Questo l’intreccio raccontato da La vita davanti a sé (The Life Ahead), diretto da Edoardo Ponti, prodotto da Palomar e distribuito da Netflix (fotografia degna di nota di Angus Hudson).
Tratto dal romanzo di Romain Gary, scritto sotto lo pseudonimo di Émile Ajar, è intitolato La vie devant soi (in italiano La vita davanti a sé, edito da Neri Pozza), già vincitore del Premio Goncourt nel 1975, il film di Edoardo Ponti è in fondo semplice, come quelle torte dagli ingredienti sicuri, capace di ispirare tenerezza, qualche sorriso e, infine, amare riflessioni. Potrebbe finire tutto così, senza infamia e senza lode, ma alcune scelte, di cast e stilistiche, rendono la pellicola un piccolo gioiello: Momò, il controverso bambino protagonista della storia, è interpretato da Ibrahima Gueye con una gioia apollinea particolare, capace di esaltare la regia e trasformare in oro anche i silenzi della Loren. Il giovane Gueye gioca con gli spazi, pedala in bici e illumina lo schermo con il mento proteso in avanti e un sorriso disarmante. Riempie lo spazio (poco) lasciato libero da Sophia Loren con una gentilezza e una sicurezza che ricordano da vicino i bambini di De Sica sul grande schermo.
Si muove a Bari, in una periferia distratta e sbiadita, fra spacciatori nostrani, emigrati gentiluomini (dolce e struggente il personaggio di Babak Karimi, l’artista dei tappeti), e il mare, il personaggio di Madame Rosà (proprio con l’accento sulla A). La Loren/Rosà balla, si arrabbia, si smarrisce (fisicamente e mentalmente), e seduce con una robustezza attoriale che non è solo esperienza di chi fa quel mestiere da tanto, ma anche il frutto di un atteggiamento giovane nel confronti di un ruolo che ama (e si vede).

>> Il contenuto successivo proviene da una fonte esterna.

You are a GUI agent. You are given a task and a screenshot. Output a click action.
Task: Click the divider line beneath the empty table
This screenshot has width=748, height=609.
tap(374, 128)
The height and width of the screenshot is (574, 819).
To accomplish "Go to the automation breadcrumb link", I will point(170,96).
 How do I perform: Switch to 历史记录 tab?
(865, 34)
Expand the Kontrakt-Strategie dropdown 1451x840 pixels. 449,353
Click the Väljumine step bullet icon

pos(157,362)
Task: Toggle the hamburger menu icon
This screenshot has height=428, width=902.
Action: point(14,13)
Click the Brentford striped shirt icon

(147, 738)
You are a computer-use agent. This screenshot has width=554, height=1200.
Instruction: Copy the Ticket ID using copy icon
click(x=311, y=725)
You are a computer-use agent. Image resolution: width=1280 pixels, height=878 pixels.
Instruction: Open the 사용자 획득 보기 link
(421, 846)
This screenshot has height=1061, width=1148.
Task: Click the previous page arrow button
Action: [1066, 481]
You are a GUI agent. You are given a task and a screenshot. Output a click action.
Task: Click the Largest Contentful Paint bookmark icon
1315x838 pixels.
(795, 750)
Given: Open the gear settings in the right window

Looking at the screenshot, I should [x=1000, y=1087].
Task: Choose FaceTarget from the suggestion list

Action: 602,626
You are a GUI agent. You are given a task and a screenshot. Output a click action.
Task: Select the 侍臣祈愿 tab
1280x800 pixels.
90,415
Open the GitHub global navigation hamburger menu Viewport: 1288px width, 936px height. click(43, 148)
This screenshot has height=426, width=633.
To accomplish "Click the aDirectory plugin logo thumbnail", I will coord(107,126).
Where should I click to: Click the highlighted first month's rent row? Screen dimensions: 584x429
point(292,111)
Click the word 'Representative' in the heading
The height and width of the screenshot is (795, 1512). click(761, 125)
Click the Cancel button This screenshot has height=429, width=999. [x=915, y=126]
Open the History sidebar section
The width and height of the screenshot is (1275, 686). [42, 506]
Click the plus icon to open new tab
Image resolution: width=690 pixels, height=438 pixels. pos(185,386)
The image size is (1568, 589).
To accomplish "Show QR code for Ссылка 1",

Il profilo della protagonista femminile – sia etico, sia fisico in termini di trucco e primi piani – è seducente, materno e controverso al medesimo tempo. La Loren compie sempre il miracolo di farci innamorare, stringe la mano alla multiformità del mondo, al sottobosco universale degli esseri umani al margine (il vero sale del mondo: la diversità), e diventa l’ingrediente segreto di una pellicola che poteva essere un rifacimento modesto del film di Moshé Mizrahi (con Simone Signoret, 1977), che poteva essere penalizzata da certi tagli forse un po’ affrettati, ma che invece piace per quella certa classe propria di chi sa fare bene.